Saved entries:
'''

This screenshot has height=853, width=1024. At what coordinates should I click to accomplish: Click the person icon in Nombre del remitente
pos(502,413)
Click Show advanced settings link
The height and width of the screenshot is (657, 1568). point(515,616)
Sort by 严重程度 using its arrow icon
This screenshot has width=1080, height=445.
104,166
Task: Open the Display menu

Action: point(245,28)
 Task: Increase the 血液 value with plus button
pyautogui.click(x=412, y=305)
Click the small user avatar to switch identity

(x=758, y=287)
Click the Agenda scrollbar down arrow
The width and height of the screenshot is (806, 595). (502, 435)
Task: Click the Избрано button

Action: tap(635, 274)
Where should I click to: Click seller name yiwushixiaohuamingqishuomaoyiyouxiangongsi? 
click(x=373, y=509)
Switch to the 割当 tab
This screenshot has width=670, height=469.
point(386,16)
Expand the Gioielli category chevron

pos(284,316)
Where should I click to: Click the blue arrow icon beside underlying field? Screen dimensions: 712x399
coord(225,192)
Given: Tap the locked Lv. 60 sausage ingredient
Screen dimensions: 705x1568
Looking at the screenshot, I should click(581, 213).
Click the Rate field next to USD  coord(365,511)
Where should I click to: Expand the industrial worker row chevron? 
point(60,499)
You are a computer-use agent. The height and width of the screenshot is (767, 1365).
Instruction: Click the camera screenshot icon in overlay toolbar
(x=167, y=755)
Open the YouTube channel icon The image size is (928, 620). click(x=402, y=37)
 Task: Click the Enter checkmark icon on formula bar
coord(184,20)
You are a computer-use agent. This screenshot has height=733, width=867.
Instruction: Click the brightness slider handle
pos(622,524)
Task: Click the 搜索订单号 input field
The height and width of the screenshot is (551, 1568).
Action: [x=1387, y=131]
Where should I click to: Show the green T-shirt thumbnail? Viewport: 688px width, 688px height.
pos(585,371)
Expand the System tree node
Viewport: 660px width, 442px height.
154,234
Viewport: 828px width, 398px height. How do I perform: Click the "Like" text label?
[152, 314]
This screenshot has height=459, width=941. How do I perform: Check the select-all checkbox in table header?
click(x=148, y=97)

'''

The data should be written out again in full, exactly as it stands.

This screenshot has height=853, width=1024. At what coordinates should I click to accomplish: Click the person icon in Nombre del remitente
pos(502,413)
Click Show advanced settings link
The height and width of the screenshot is (657, 1568). point(515,616)
Sort by 严重程度 using its arrow icon
This screenshot has width=1080, height=445.
104,166
Task: Open the Display menu

Action: point(245,28)
 Task: Increase the 血液 value with plus button
pyautogui.click(x=412, y=305)
Click the small user avatar to switch identity

(x=758, y=287)
Click the Agenda scrollbar down arrow
The width and height of the screenshot is (806, 595). (502, 435)
Task: Click the Избрано button

Action: tap(635, 274)
Where should I click to: Click seller name yiwushixiaohuamingqishuomaoyiyouxiangongsi? 
click(x=373, y=509)
Switch to the 割当 tab
This screenshot has width=670, height=469.
point(386,16)
Expand the Gioielli category chevron

pos(284,316)
Where should I click to: Click the blue arrow icon beside underlying field? Screen dimensions: 712x399
coord(225,192)
Given: Tap the locked Lv. 60 sausage ingredient
Screen dimensions: 705x1568
Looking at the screenshot, I should click(581, 213).
Click the Rate field next to USD  coord(365,511)
Where should I click to: Expand the industrial worker row chevron? 
point(60,499)
You are a computer-use agent. The height and width of the screenshot is (767, 1365).
Instruction: Click the camera screenshot icon in overlay toolbar
(x=167, y=755)
Open the YouTube channel icon The image size is (928, 620). click(x=402, y=37)
 Task: Click the Enter checkmark icon on formula bar
coord(184,20)
You are a computer-use agent. This screenshot has height=733, width=867.
Instruction: Click the brightness slider handle
pos(622,524)
Task: Click the 搜索订单号 input field
The height and width of the screenshot is (551, 1568).
Action: [x=1387, y=131]
Where should I click to: Show the green T-shirt thumbnail? Viewport: 688px width, 688px height.
pos(585,371)
Expand the System tree node
Viewport: 660px width, 442px height.
154,234
Viewport: 828px width, 398px height. How do I perform: Click the "Like" text label?
[152, 314]
This screenshot has height=459, width=941. How do I perform: Check the select-all checkbox in table header?
click(x=148, y=97)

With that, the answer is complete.